> [Reading text]:
────────────────
This technique improves the resolution of the conventional TDC by stretching the pulse then propagating it through the inverter chain delay line-based TDC. In this case the gain in the resolution is the stretching factor used to increase the pulse width. The stretching is performed by applying the input pulse to a CMOS switch that discharges a pre-charged capacitor with constant current until the pulse finishes. The capacitor is charged afterwards using smaller current. In this case the charging time will be proportional to the original pulse width and the proportionality factor, or the stretching factor, is the ratio between the discharging and charging currents. Unfortunately this technique leads to increased latency and poor DNL [19].

Table 2.1 summarizes the pros and cons of the aforementioned techniques. From the table it can be observed that there is a tradeoff between the resolution and the latency. Resolution defines the minimum time-step that the TDC can resolve while the latency limits the event rate of the input. In order to attain high resolution, the event rate will be sacrificed and vice versa. Consequently, the resolution and the bandwidth of the input should be compromised.

| TDC topology                    | Resolution | Latency  | Area            | Power    |
|---------------------------------|------------|----------|-----------------|----------|
| Inverter chain based TDC [8-11] | low        | low      | small           | small    |
| Vernier TDC [12-14]             | high       | large    | large           | large    |
| Local interpolation TDC [15]    | moderate   | low      | large           | small    |
| Multistage TDC [16]             | high       | moderate | moderate        | moderate |
| Reference recycling TDC [17]    | low        | low      | very<br>compact | small    |
| Time shrinking TDC [18]         | high       | large    | large           | large    |
| Pulse stretching TDC [19]       | moderate   | large    | large           | large    |

Table 2.1 Comparison of the different TDC techniques.

#### 2.2 TDC-Based ADC

The diagram in Fig. 2.6 (a) shows how a sinusoidal input of peak-to-peak amplitude of  $V_{pp}$  centered at  $V_{FS}/2$ , where  $V_{FS}$  is the full scale voltage, is digitized using time-mode circuits. The input signal is sampled-and-held at frequency  $f_s$  then a PWM block transforms the voltage-sample into a pulse-width which is digitized using the TDC. The transformation of the analog signal into the digital format is performed in the time-mode. The only part that is performed in voltage-mode is the pulse width modulation. In general, the same PWM design can be utilized as a front-end in time-mode systems to convert the signal from voltage-mode to time-mode prior to further processing.
────────────────
> [Source excerpt]:
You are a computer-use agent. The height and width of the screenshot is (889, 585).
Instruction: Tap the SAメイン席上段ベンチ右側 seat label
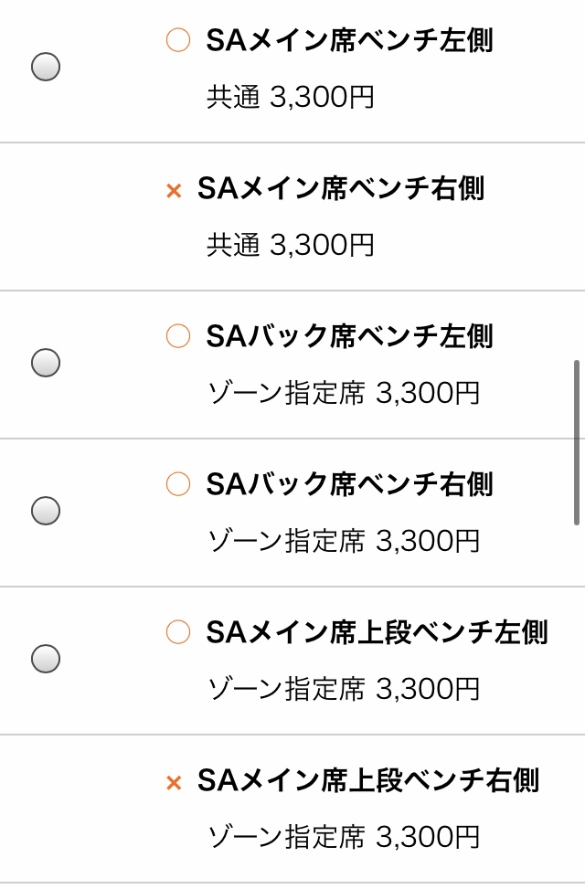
────────────────
> [Written task]:
Reproduce the TDC text starting at "Table 2.1 Comparison" and ending at "to further processing.", substituting "triangular" for "sinusoidal". Please work from the TDC text alone and set the material aside.

> [Correct result]:
Table 2.1 Comparison of the different TDC techniques.

#### 2.2 TDC-Based ADC

The diagram in Fig. 2.6 (a) shows how a triangular input of peak-to-peak amplitude of  $V_{pp}$  centered at  $V_{FS}/2$ , where  $V_{FS}$  is the full scale voltage, is digitized using time-mode circuits. The input signal is sampled-and-held at frequency  $f_s$  then a PWM block transforms the voltage-sample into a pulse-width which is digitized using the TDC. The transformation of the analog signal into the digital format is performed in the time-mode. The only part that is performed in voltage-mode is the pulse width modulation. In general, the same PWM design can be utilized as a front-end in time-mode systems to convert the signal from voltage-mode to time-mode prior to further processing.